Cronaca 13 Jun 2018 13:29 CEST

Imprese: Feem, cambiamento climatico impone trasparenza su business model

Milano, 13 giu. (AdnKronos) – Assicurazioni, ma anche agricoltura, trasporti, banche: i settori chiamati a rivedere il proprio modello di business in relazione ai cambiamenti climatici sono diversi e a loro guardano i mercati finanziari per comprendere quale possa essere l’impatto finanziario della transizione […]

Milano, 13 giu. (AdnKronos) – Assicurazioni, ma anche agricoltura, trasporti, banche: i settori chiamati a rivedere il proprio modello di business in relazione ai cambiamenti climatici sono diversi e a loro guardano i mercati finanziari per comprendere quale possa essere l’impatto finanziario della transizione in atto. E per questo viene richiesta ai board della società “la massima trasparenza, non fine a se stessa, ma finalizzata alla gestione e alla mitigazione dei rischi, alla valutazione corretta degli asset, e anche alla pianificazione strategica”. Lo ha spiegato Sabrina Bruno, professore di diritto ordinario di diritto privato comparato dell’Universita della Calabria e della Luiss Guido Carli, in occasione di un incontro dedicato al tema organizzato dalla Fondazione Eni Enrico Mattei.

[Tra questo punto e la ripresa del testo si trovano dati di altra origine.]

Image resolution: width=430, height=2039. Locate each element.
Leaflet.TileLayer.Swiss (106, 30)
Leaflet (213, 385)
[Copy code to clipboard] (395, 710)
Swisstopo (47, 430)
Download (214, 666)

Un tema tanto più importante che anche a livello europeo sono state intraprese iniziative a livello di policy: linee guida per una disclosure climatica elaborate dalla Task Force in Climate-related Finanzial Disclosure, istituita dal Financial Stability Board che a giugno dello scorso anno ha pubblicato una versione finale delle raccomandazioni della Tcfd.

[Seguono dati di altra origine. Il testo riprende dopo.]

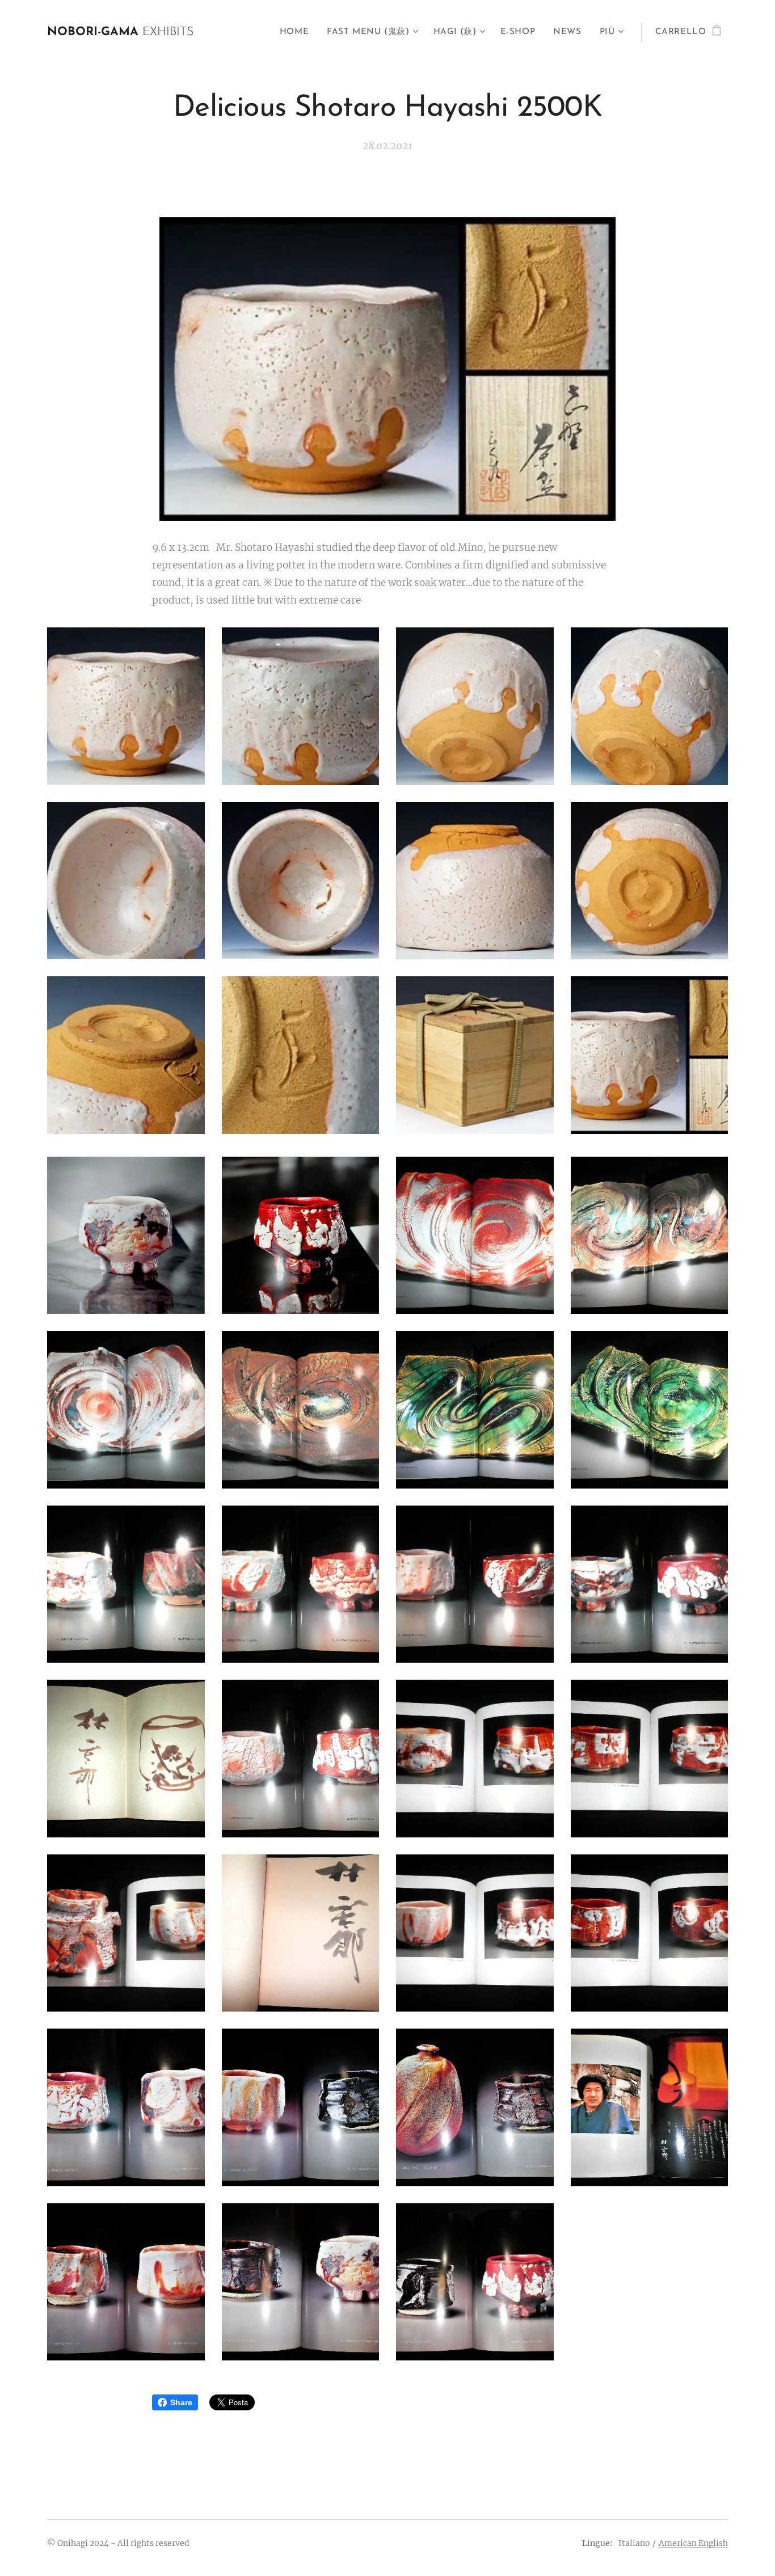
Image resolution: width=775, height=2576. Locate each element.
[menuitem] (297, 32)
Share (181, 2402)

Un tema, quello del cambiamento climatico, che “rischia, ad esempio, di mettere in discussione – ha sottolineato Bruno – l’industria assicurativa e i modelli attuariali elaborati fino ad ora. Tanto che di recente le principali assicurazioni del Brasile hanno dichiarato di volere chiedere alle società in cui investono di tenere conto delle conseguenze legate al cambiamento climatico”.